Ag restrictions lifted on temporary BNSF railroad embargo


Ag restrictions lifted on temporary BNSF railroad embargo

The recent Amtrak train crash in Missouri and a New Mexico flash flood have had an impact on certain agricultural railroad shipments.

Mike Steenhoek with the Soy Transportation Coalition tells Brownfield a temporary Burlington Northern Santa Fe embargo affected producers in the Midwest and in California at a time when rail transportation already has challenges. “The ability to have a viable livestock sector whether it’s in California or the southwest or the southeast or the south-central portion of the country, so many of those animals are fed grain and soybean meal that’s produced in the Midwest.”

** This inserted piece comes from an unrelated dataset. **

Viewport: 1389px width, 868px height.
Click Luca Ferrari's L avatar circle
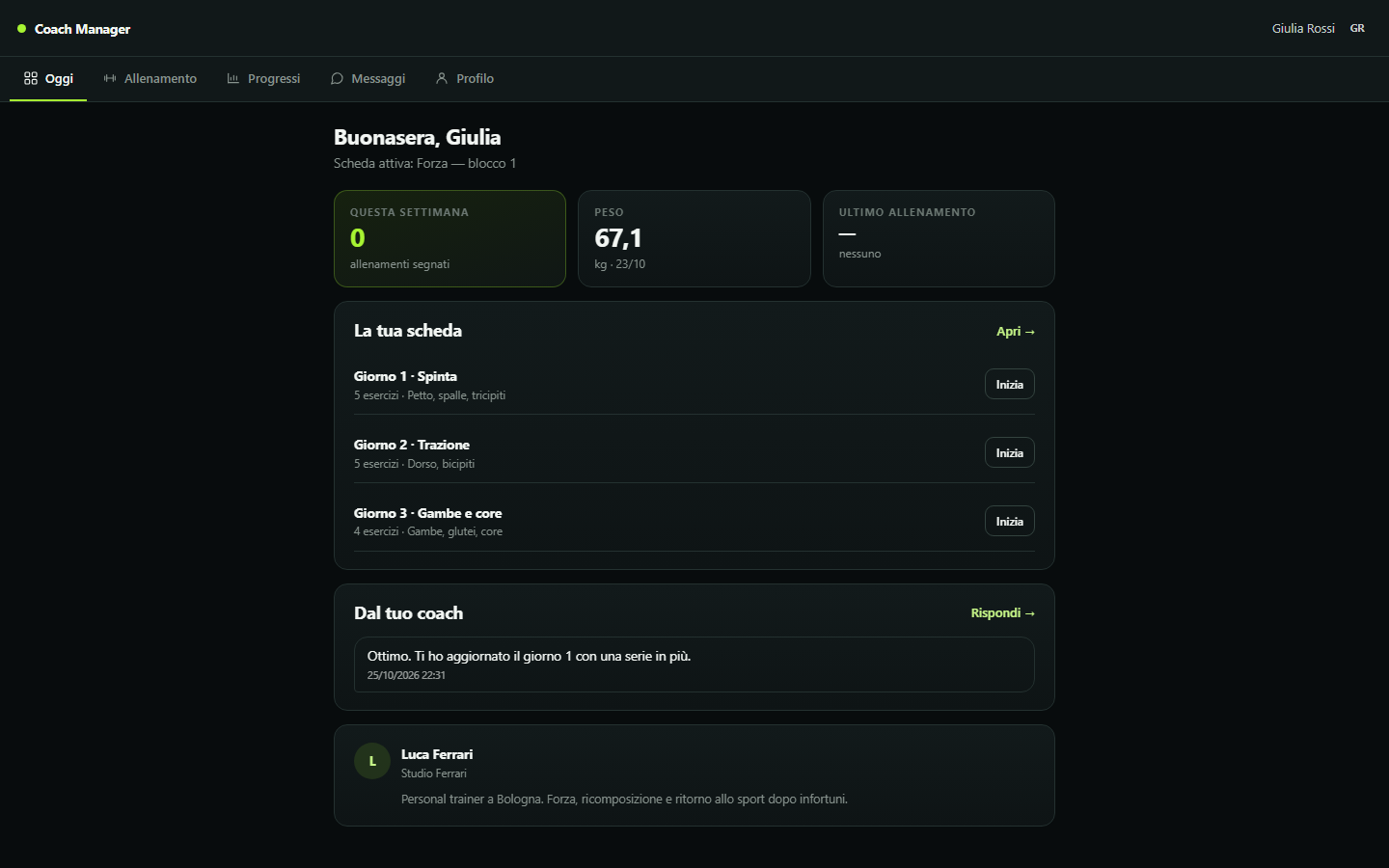click(372, 761)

Burlington Northern Santa Fe Railway says they implemented a temporary permit embargo last week on agricultural, automotive, and industrial commodities bound for California from 14 states including Iowa, Illinois, Kansas, Nebraska, and Tennessee.  As of Wednesday, the railroad has relaxed the embargo on fuels including ethanol and diesel as well as most crops, DDGs, potassium, corn syrup, and sugar.  Other types of shipments including automobiles remain restricted.

Steenhoek says, “Your average person will read or watch the news and see an Amtrak derailment. That doesn’t translate to them about how that’s going to make freight rail a challenge because, with the exception of the northeast corridor of the United States, the track is owned by the freight railroads.”